The men reached my cleared space and shook off snow. I opened the woodshed. Harp gave me one hopeless glance of inquiry and I shook my head.

“Having a little trouble?” That was Robart, taking off his snowshoes.

Harp ignored him. “I got to look after the chores.” I told him I'd done it except for that damn cow. “Oh, Bess, ayah, she's nervy, I'll see to her.” He gave me my snowshoes that he had strapped to his back. “Adelaide, she wanted to know about your groceries. Said I figured they was in the ca'.”

“Good as an icebox,” says Robart, real friendly.

Curt had to have his pleasures, too: “Ben, you sure you got hold of old Bess by the right end, where the tits was?” Curt giggles at his own jokes, so nobody else is obliged to. Bill Hastings spat in the snow.

“Okay if I go in?” Robart asked. It wasn't a simple inquiry: he was present officially and meant to have it known. Harp looked him up and down.

“Nobody stopping you. Didn't bring you here to stand around, I suppose.”

“Harp,” said Robart pleasantly enough, “don't give me a hard time. You come tell me certain things has happened, I got to look into it is all.” But Harp was already striding down the woodshed to the barn entrance. The others came into the house with me, and I put on water for fresh coffee. “Must be your ca' down the rud a piece, Ben? Heard you kind of went into a ditch. All's you can see now is a hump in the snow. Deep freeze might be good for her, likely you've tried everything else.” But I wasn't feeling comic, and never had been on those terms with Robart. I grunted, and his face shed mirth as one slips off a sweater. “Okay, what's the score? Harp's gone and told me a story I couldn't feed to the dogs, so what about it? Where's Mrs. Ryder?”

Davidson giggled again. It's a nasty little sound to come out of all that beef. I don't think Robart had much enthusiasm for him either, but it seems he had sworn in the fellow as a deputy before they set out. “Yes, sir,” said Curt, “that was
really
a story, that was.”

“Where's Mrs. Ryder?”

“Not here,” I told him. “We think she's dead.”

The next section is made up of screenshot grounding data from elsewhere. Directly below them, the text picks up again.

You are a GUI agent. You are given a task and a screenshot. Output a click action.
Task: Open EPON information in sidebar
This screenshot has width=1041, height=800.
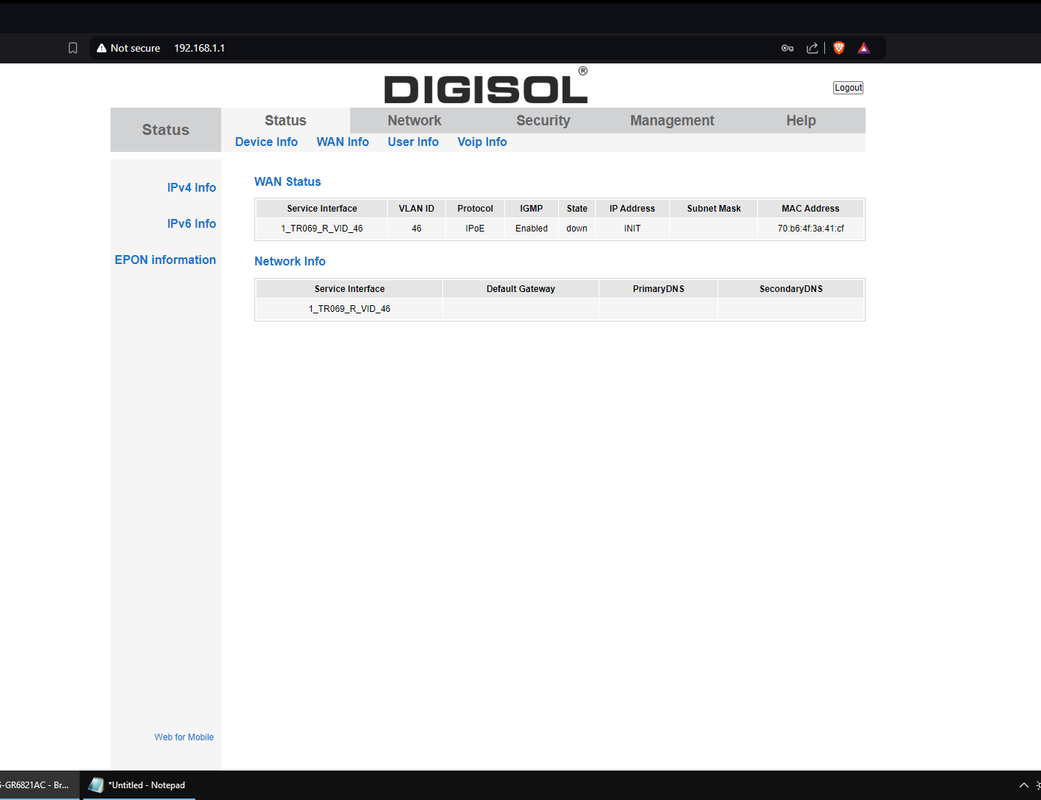tap(165, 260)
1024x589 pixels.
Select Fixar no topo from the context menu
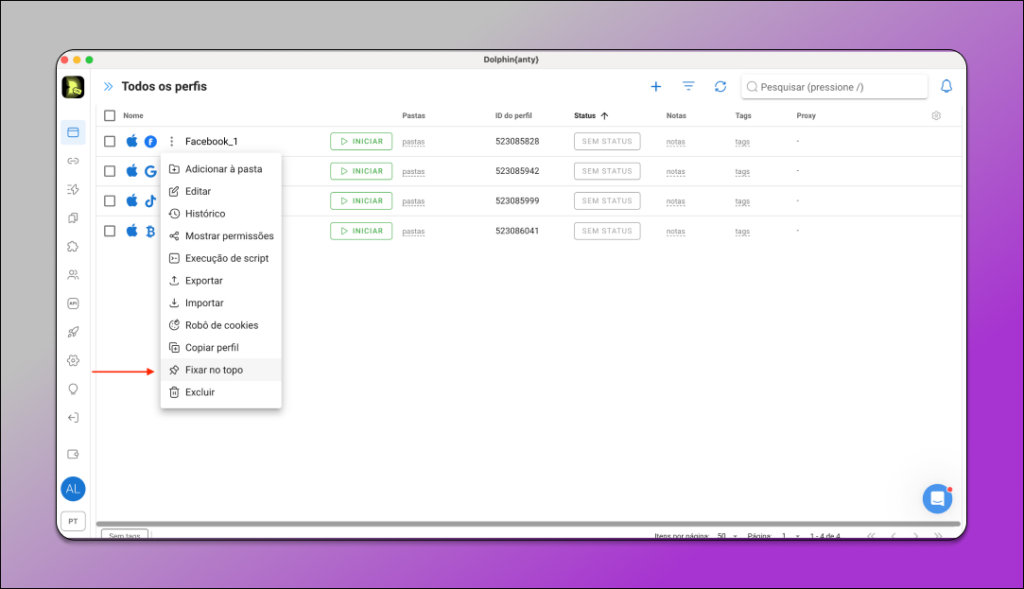(x=214, y=369)
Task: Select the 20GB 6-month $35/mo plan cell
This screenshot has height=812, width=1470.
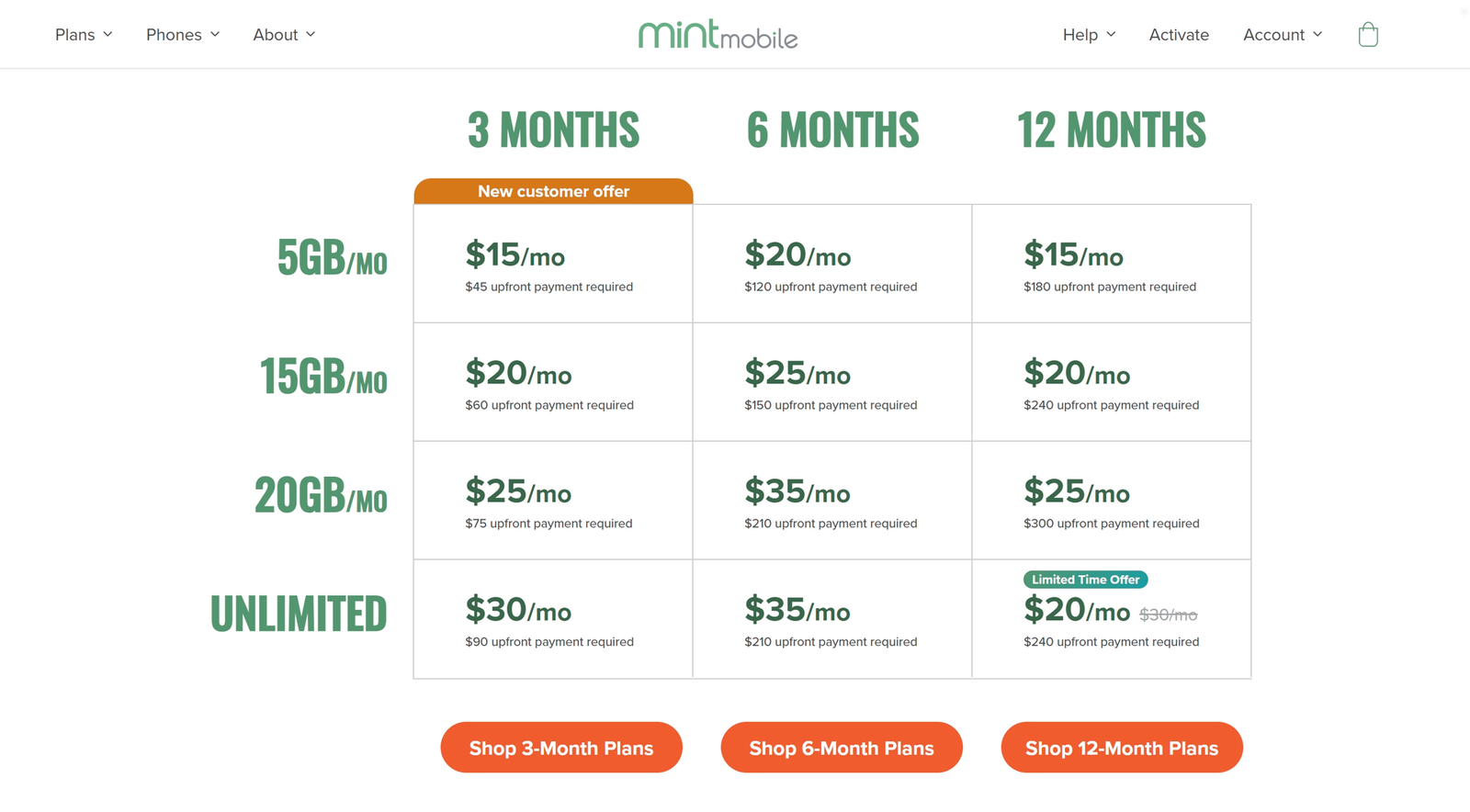Action: (x=832, y=501)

He glowered, rubbing cold out of his hands. “Seen that window. Looks like the frame is smashed.”

“Yes, from the outside. When Harp gets back you'd better look. I closed the door on that room and haven't opened it. There'll be more snow, but you'll see about what we saw when we got up there.”

“Let's look right now,” said Curt.

Bill Hastings said, “Curt, ain't you a mite busy for a dep'ty? Mr. Dane said when Harp gets back.” Bill and I are friends; normally he wouldn't mister me. I think he was trying to give me some flavor of authority.

I acknowledged the alliance by asking: “You a deputy, too, Bill?” Giving him an opportunity to spit in the stove, replace the lid gently, and reply: “Shit no.”

Harp returned and carried the milk pail to the pantry. Then he was looking us over. “Bill, I got to try the woods again. You want to come along?”

“Sure, Harp. I didn't bring no gun.”

“Take my ten-gauge.”

“Curt here'll go along,” said Robart. “Real good man on snowshoes. Interested in wild life.”

Harp said, “That's funny, Robart. I guess that's the funniest thing I heard since Cutler's little girl fell under the tractor. You joining us, too?”